Et mon cœur se tord encore un peu plus.

— Et tu te balades souvent avec une bague comme ça sur toi ? demandé-je.

Valentino sort le bijou de l'écrin et tend sa main dans ma direction, paume ouverte, comme s'il attendait la mienne.

— Je devais la revendre, explique-t-il. Elle est plus en sécurité avec moi qu'à... qu'à l'appartement.

— Évidemment, avec le dégât des eaux, c'est compréhensible, dis-je en avançant ma main vers lui.

Il saisit mes doigts avec une douceur déconcertante. Et là, tout déraille. Les sensations indescriptibles qui me parcourent s'amplifient. C'est agréable et douloureux à la fois.

— Elle appartenait à une femme ?

Cette question me coûte mais elle est sortie toute seule. J'ai besoin de savoir, de comprendre.

Il acquiesce silencieusement, ses yeux toujours rivés sur ma main alors qu'il glisse lentement l'anneau autour de mon annulaire.

— Donc... tu n'es pas gay ?

Sa réponse ne vient pas tout de suite. Juste un sourire. Et c'est suffisant pour faire grimper mes pulsations – comme si c'était encore possible.

— Non.

— Oh... super... cool... c'est... je suis rassurée. Enfin, pas rassurée rassurée. C'est juste que... je trouvais ça dommage, qu'un mec comme toi... Enfin, tu sais, beau, charismatique... pas que je sois attirée, hein, mais bon... Enfin si, je veux dire... bref, laisse tomber.

C'est foutu. Il doit déjà me prendre pour une folle, mais là, c'est encore pire que tout.

J'expire et alors que j'essaie de reprendre possession de mon calme, tout fait sens. Tout. Absolument tout.

— Oh bon sang, j'ai compris, lâché-je horrifiée.

Il lâche ma main, referme la boîte et la range dans sa poche.

— Compris quoi ?

Je pose ma paume sur sa joue et sans réfléchir, mon pouce commence à caresser sa peau, comme si je pouvais apaiser ce que je crois être une douleur cachée.

— Je suis désolée, murmuré-je, l'âme en miettes pour lui.

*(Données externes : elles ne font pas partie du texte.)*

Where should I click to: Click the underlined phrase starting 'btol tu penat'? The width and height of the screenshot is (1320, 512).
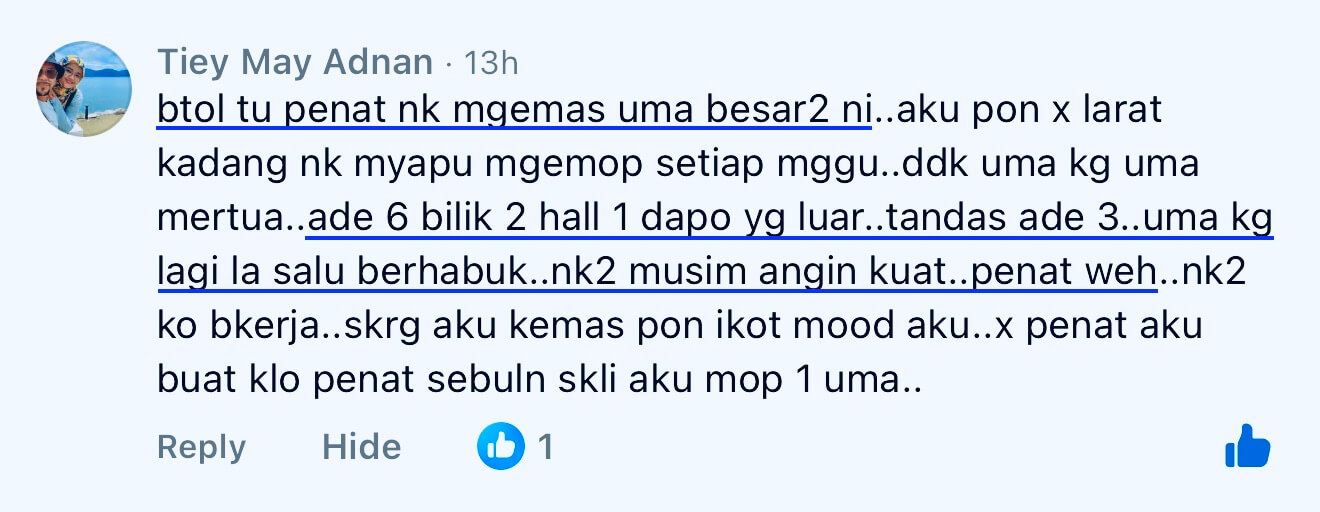point(514,110)
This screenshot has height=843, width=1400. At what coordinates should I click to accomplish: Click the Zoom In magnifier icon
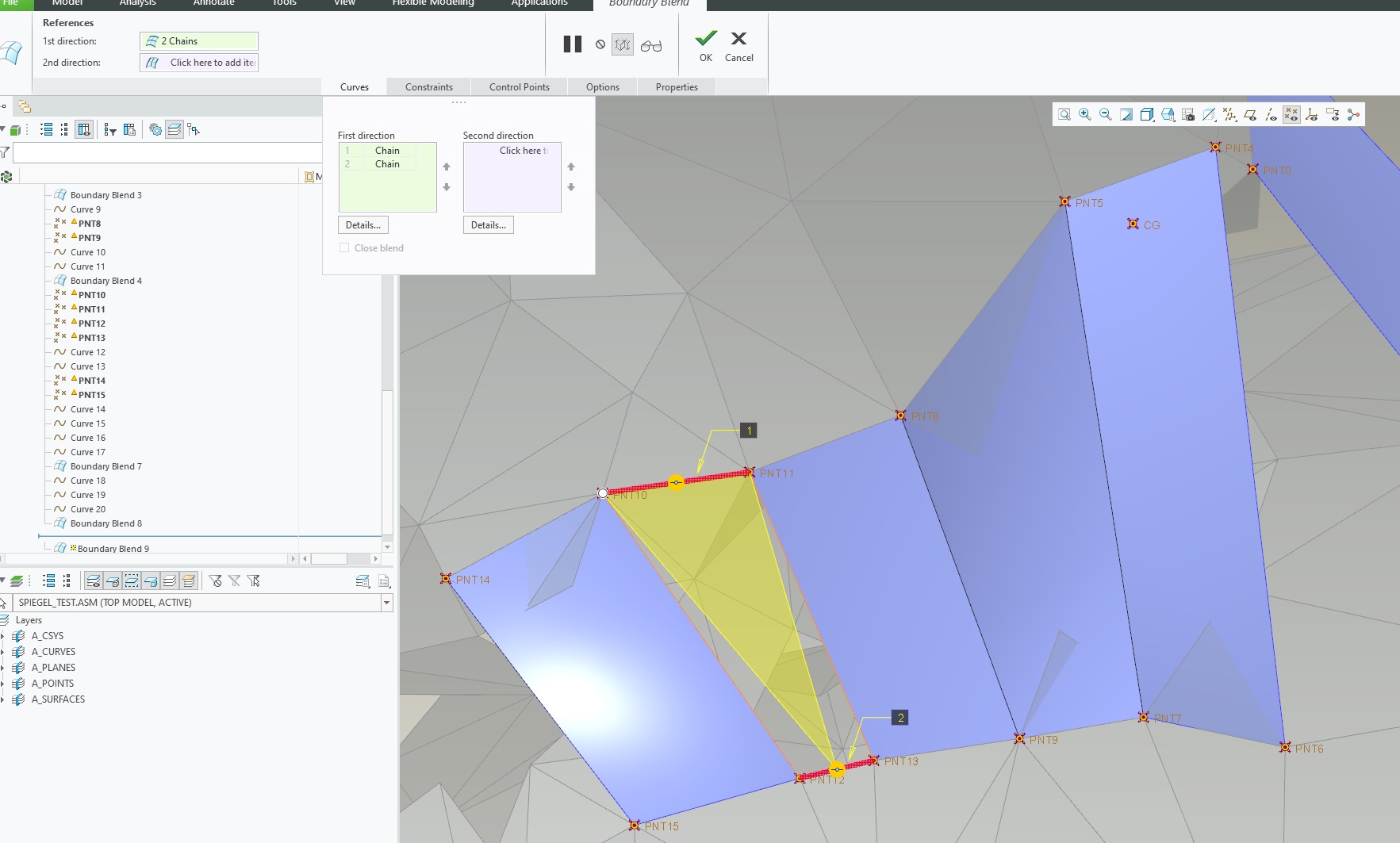[1085, 115]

Il fronce légèrement les sourcils mais ne bouge pas. Il ferme même les yeux un instant. Je continue :

— Tu allais demander ta petite amie en mariage. Et elle a refusé. Tu as dû aller vivre chez ton pote, mais avec le dégât des eaux, tu n'avais plus nulle part où aller.

Il esquisse un sourire puis soupire et dans le froid de la nuit, je remarque un mince filet de vapeur s'échapper de ses lèvres.

— Je suis désolée pour toi... ajouté-je, sincère.

Il rouvre les yeux.

— Ne la perds pas, d'accord ? reprend-t-il en se levant d'un seul coup.